Dementia and Power of Attorney: What to Do If Someone Can’t or Won’t Sign a POA

dementia and power of attorney

ARAG legal insurance for caregivers

The number of Americans with different forms of dementia, such as Alzheimer’s disease, continues to grow at an alarming rate, according to the Alzheimer’s Association.

If you’re caring for someone with dementia, you may face a legal catch-22 you hadn’t anticipated: they can’t – or won’t – sign a power of attorney. That’s the legal document that allows someone else to make critical medical and financial decisions on their behalf when they’re not able to.

Dementia and power of attorney issues can cause unwanted complications in a person’s care. Their inability or refusal to sign essential legal documents may leave family with limited options that may not be in the person’s best interests.

Ron Anderson, an ARAG® network attorney, says “There are common scenarios that we see in our practice regarding the impact of dementia on making important decisions and estate planning.”

Find out about three common scenarios involving someone with dementia and their power of attorney, some of the options available in these situations, and what steps to take to avoid costly problems.


Scenario 1: It’s too late for the person to sign a power of attorney

Often, by the time a caregiver realizes that their older adult has diminished mental capacity, they’re no longer able to sign the necessary legal documents.

Anderson says, “If a person gets to the point where they don’t know who their family members are, what assets they own, and who they would want to make decisions for them regarding their assets and health care matters, then they aren’t mentally competent to sign a legal document such as a health care power of attorney or financial power of attorney.

“In this case,” Anderson advises, “there is very little that can be done for the person except applying to the court for a formal conservatorship or guardianship.”

A conservatorship is when the court appoints a person (the conservator) to have control over a person’s (or ward’s) finances. A guardianship is when a person (the guardian) is appointed by a court to have control over the care, comfort, and maintenance of another person.

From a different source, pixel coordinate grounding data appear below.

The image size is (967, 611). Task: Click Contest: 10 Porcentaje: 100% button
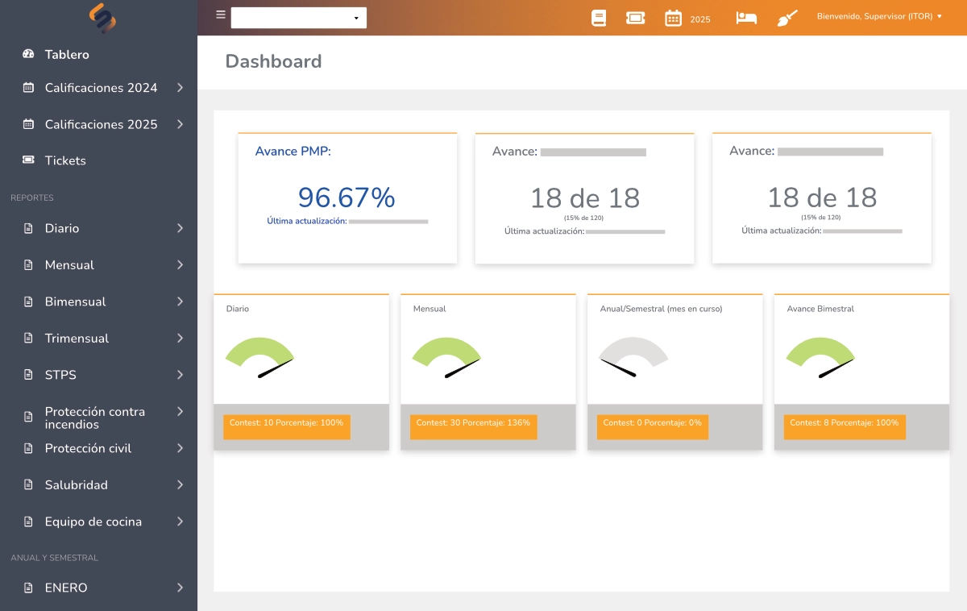pos(286,424)
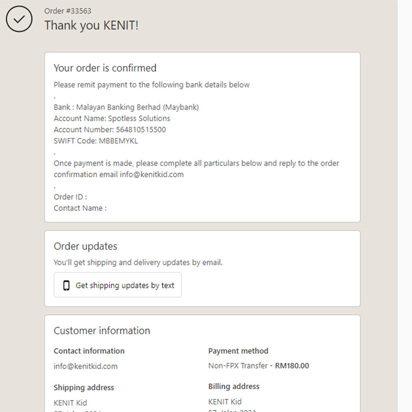Click the Order ID field line

pos(70,197)
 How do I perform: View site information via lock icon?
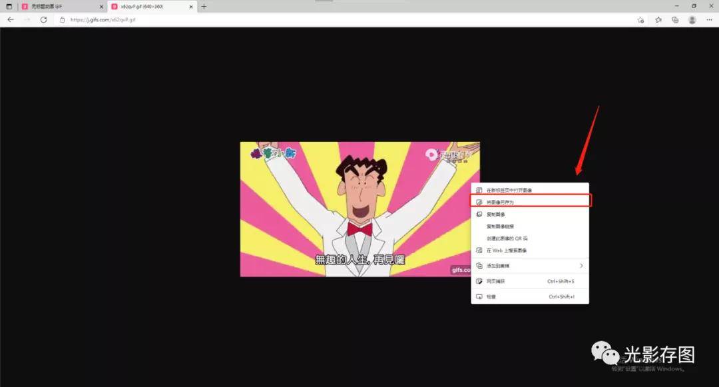coord(63,20)
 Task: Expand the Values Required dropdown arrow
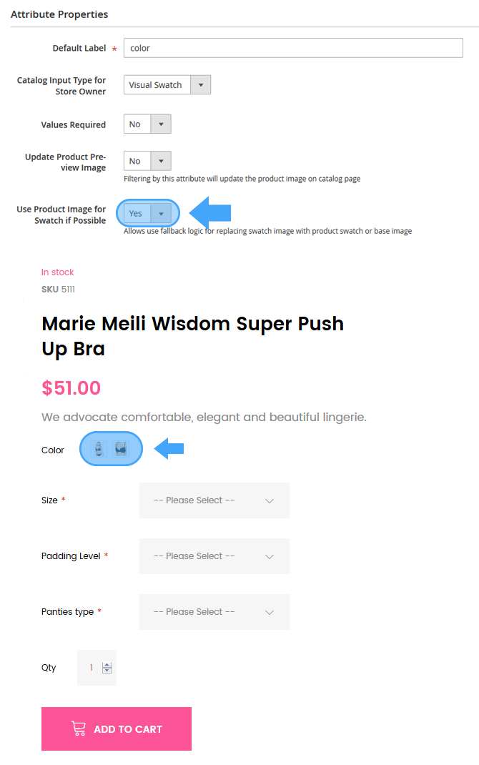pos(161,124)
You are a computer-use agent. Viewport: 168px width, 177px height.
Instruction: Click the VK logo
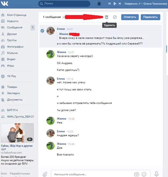5,4
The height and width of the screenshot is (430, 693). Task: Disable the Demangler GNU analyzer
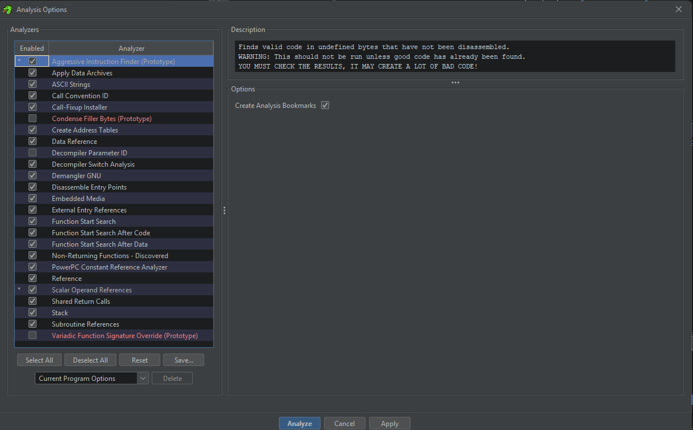[32, 175]
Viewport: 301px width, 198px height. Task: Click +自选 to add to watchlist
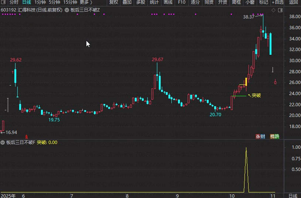[x=277, y=2]
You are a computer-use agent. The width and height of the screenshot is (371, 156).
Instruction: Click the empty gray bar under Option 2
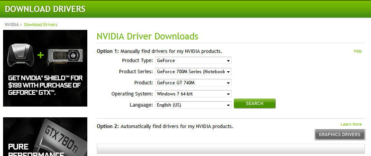click(230, 149)
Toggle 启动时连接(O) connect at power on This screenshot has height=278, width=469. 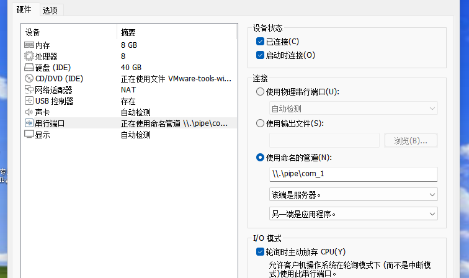pyautogui.click(x=260, y=55)
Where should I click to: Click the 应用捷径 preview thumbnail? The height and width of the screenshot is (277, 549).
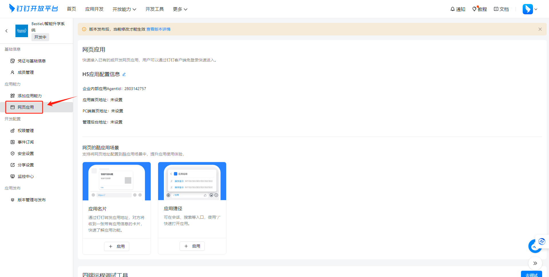(x=192, y=181)
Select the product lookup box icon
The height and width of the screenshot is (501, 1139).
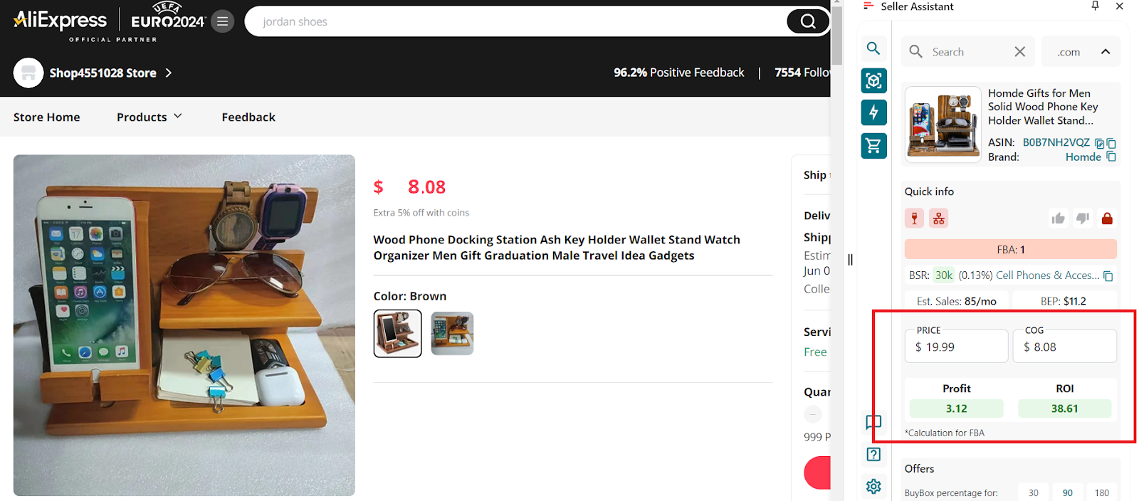coord(873,80)
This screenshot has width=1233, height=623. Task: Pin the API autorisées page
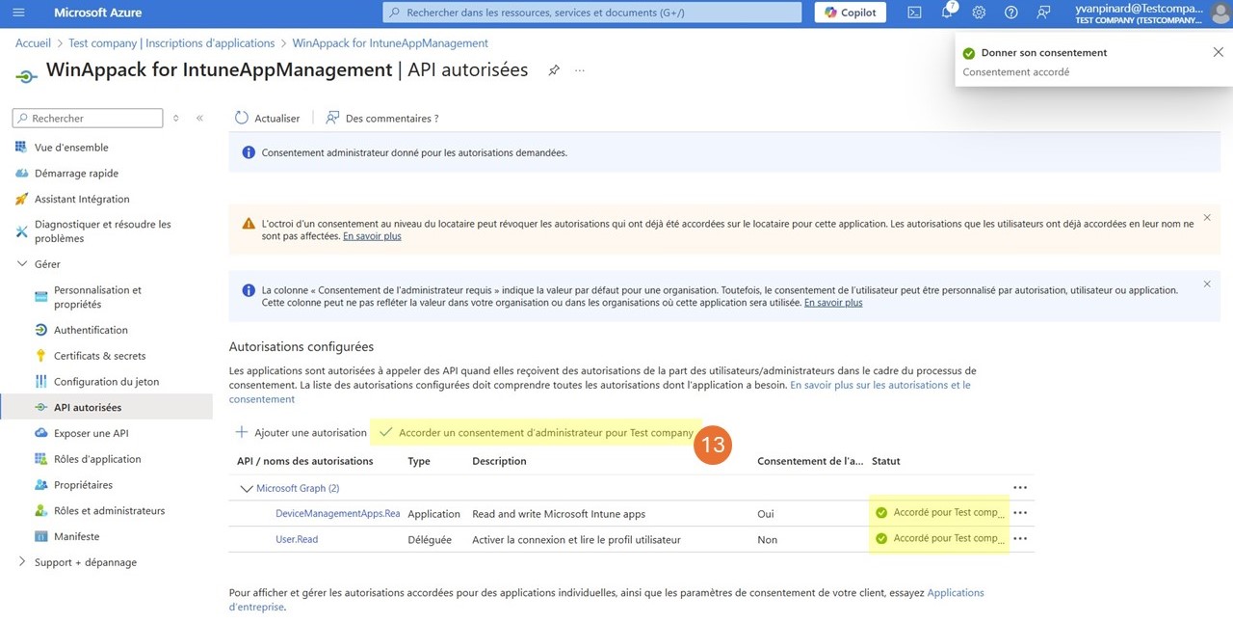click(554, 69)
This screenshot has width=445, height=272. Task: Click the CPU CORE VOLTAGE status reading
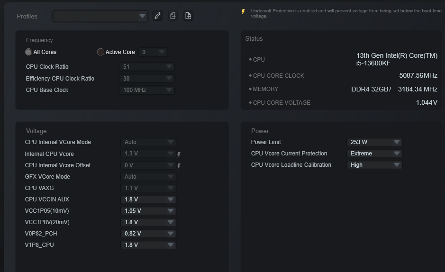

Unfortunately, legal proceedings for these types of conservatorships and guardianships are usually time-consuming and expensive due to legal fees, agents’ fees, and court costs.

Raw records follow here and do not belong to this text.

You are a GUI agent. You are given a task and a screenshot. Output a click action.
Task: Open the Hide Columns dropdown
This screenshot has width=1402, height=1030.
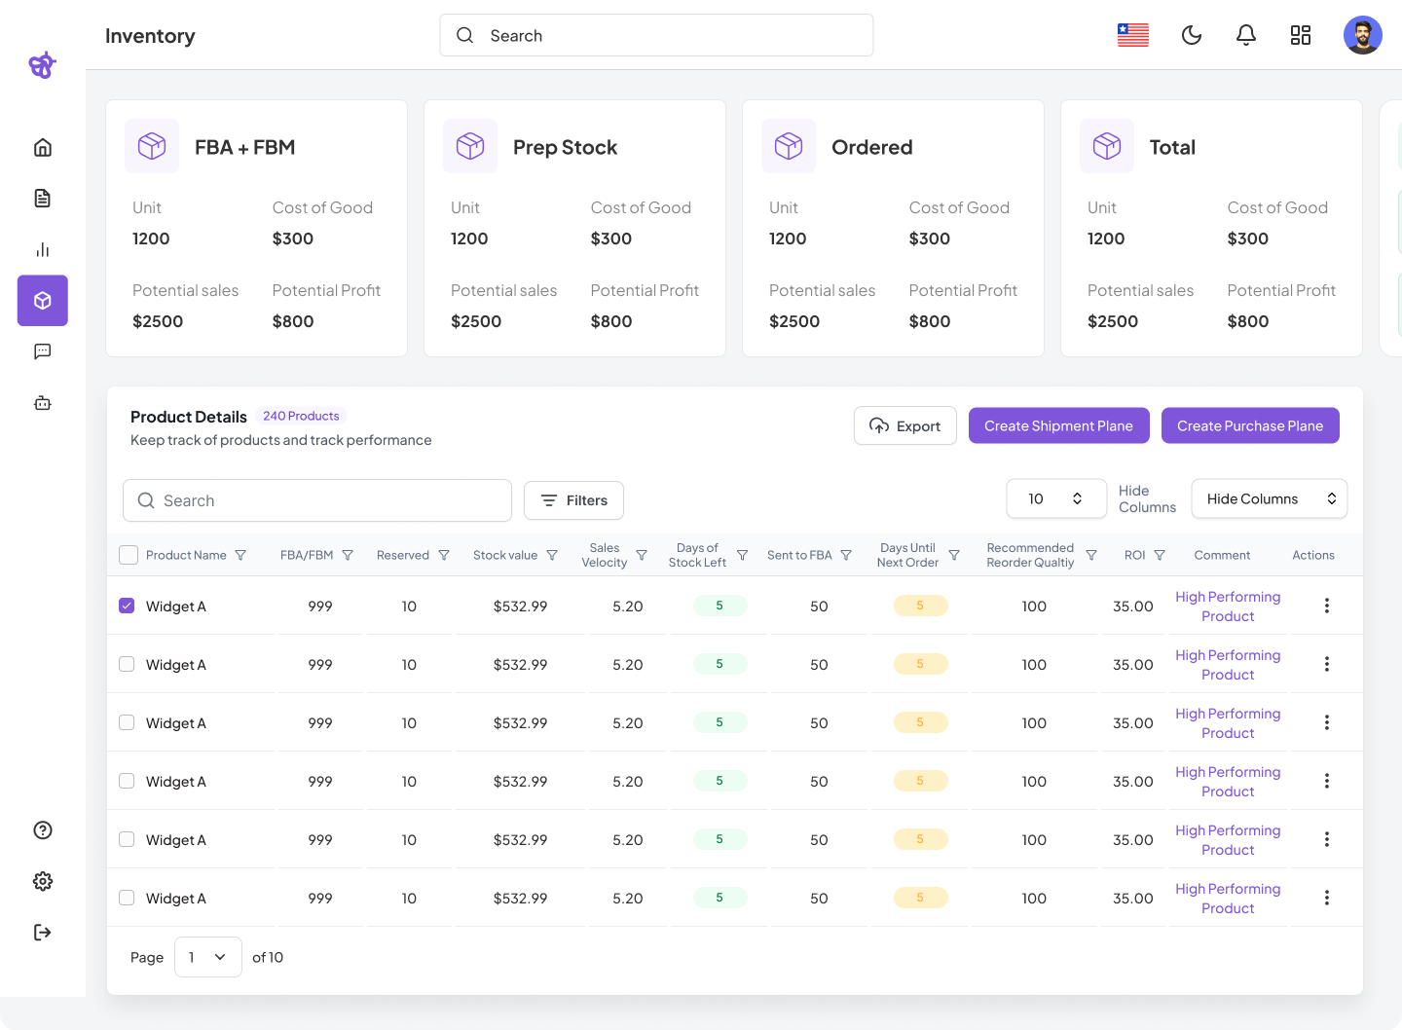click(x=1269, y=498)
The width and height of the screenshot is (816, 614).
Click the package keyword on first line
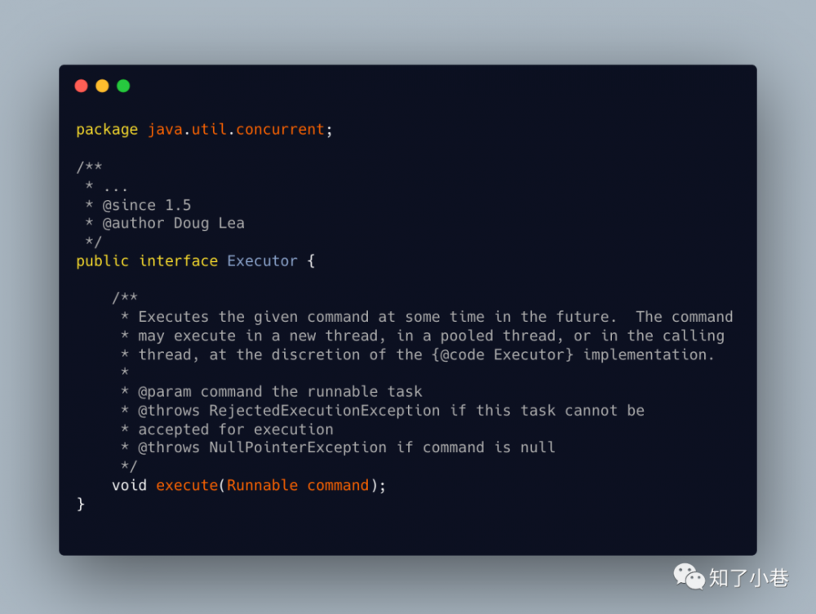click(107, 130)
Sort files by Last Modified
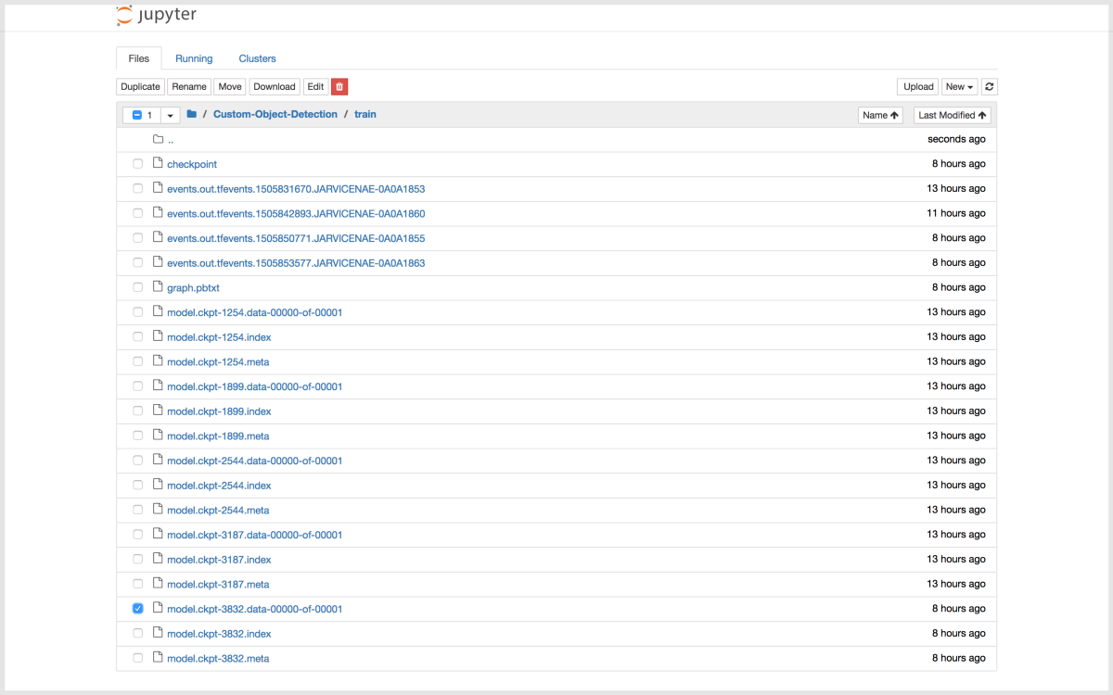 point(952,116)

Option: Use married status to keep access to co-owned assets
Anderson points out one solution that could prevent these problems.

“If the person is married and, as a couple, they made earlier decisions to hold their assets as co-owners, then the mentally competent spouse can still access the family checking accounts, savings accounts, or other assets without the necessity of going to court for a conservatorship.”

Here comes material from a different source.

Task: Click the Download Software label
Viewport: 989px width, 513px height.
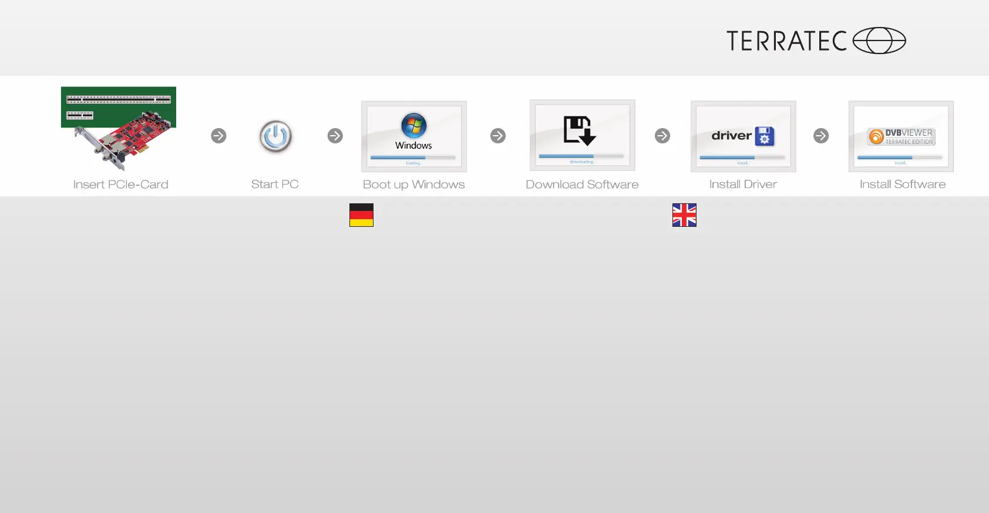Action: coord(582,185)
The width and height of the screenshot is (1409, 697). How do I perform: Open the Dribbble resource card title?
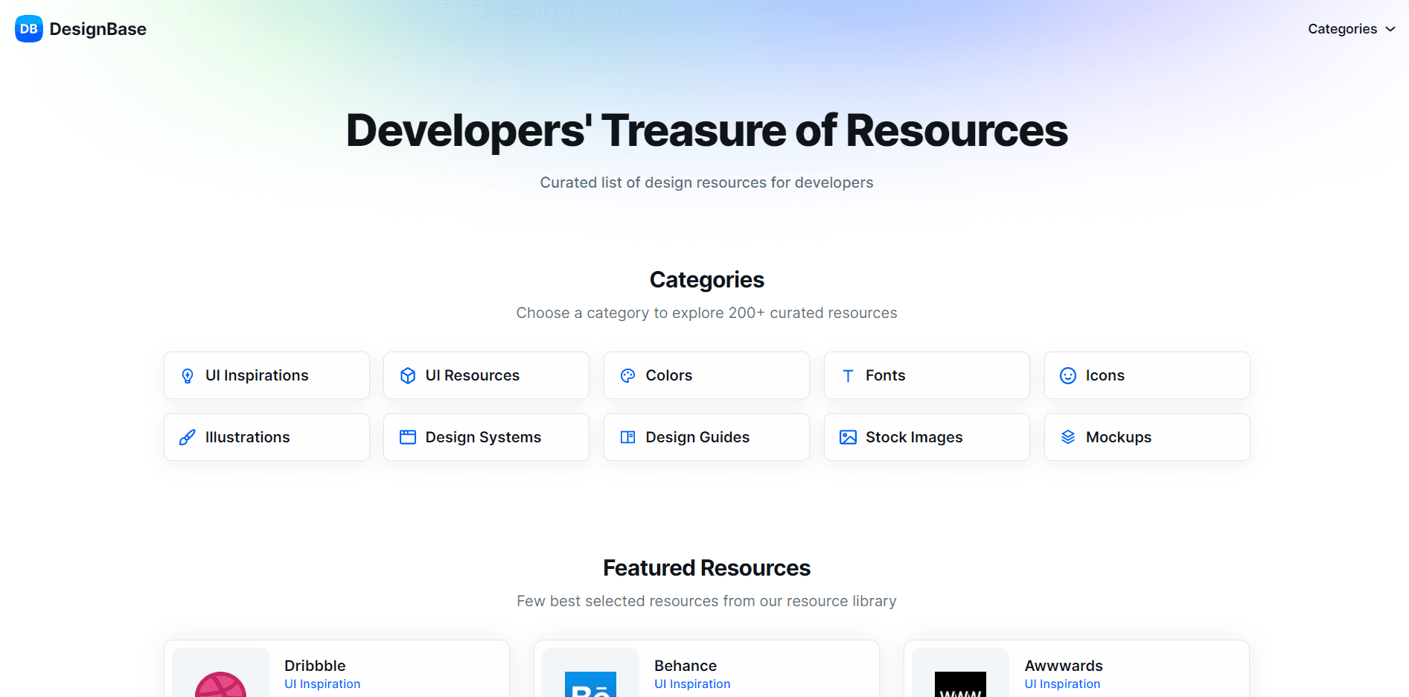tap(315, 666)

Scenario 2: The person is mentally competent, but fails or refuses to sign a power of attorney

In this scenario, the person with dementia is still able to make sound decisions, but hasn’t done any estate planning or has refused to set up any powers of attorney or co-owned financial accounts.

“At this point,” says Anderson, “the person is still entitled to make decisions on their own regarding finances and health care.

“They could sign financial and health care powers of attorney to designate a trusted person to make these decisions for them. Or, they could choose to make no estate planning decisions at all.”

This can create a very difficult situation for everyone involved.

Option 1: Suggest standby conservatorship and/or guardianship instead
One option is to have an open, honest discussion with the person. Emphasize the importance of having a financial or health care power of attorney and the negative consequences of not having any powers of attorney in place.

If the person still refuses to sign a power of attorney, you could suggest that they consider signing standby conservatorship and/or guardianship papers instead.

These documents would allow them to choose who they would want to make financial or healthcare decisions for them. Later, these documents would allow the court to hold a voluntary proceeding.

Doing this would be simpler, easier, and cheaper than if an involuntary guardianship or conservatorship were required.

“Unfortunately,” adds Anderson, “if no action is taken by the person, there is very little that we can do except apply to the court for an involuntary conservatorship or guardianship if the person is making decisions that are harmful to themselves.”

Anderson notes that one of the biggest challenges he faces is that people wait too long to obtain these documents because they don’t think they need them. Or, they put off choosing someone to make decisions on their behalf and so, don’t complete the documents.

Option 2: Emphasize that it’s not about age or dementia
“This can even be the case for a young person,” says Anderson. “For example, a young person may be in an automobile accident in which they incur a head injury and then suffer from temporary or permanent mental incapacity.”

Sharing an example like that may help your older adult recognize that everyone should have these essential legal documents in place. They aren’t needed just because someone has dementia or is aging.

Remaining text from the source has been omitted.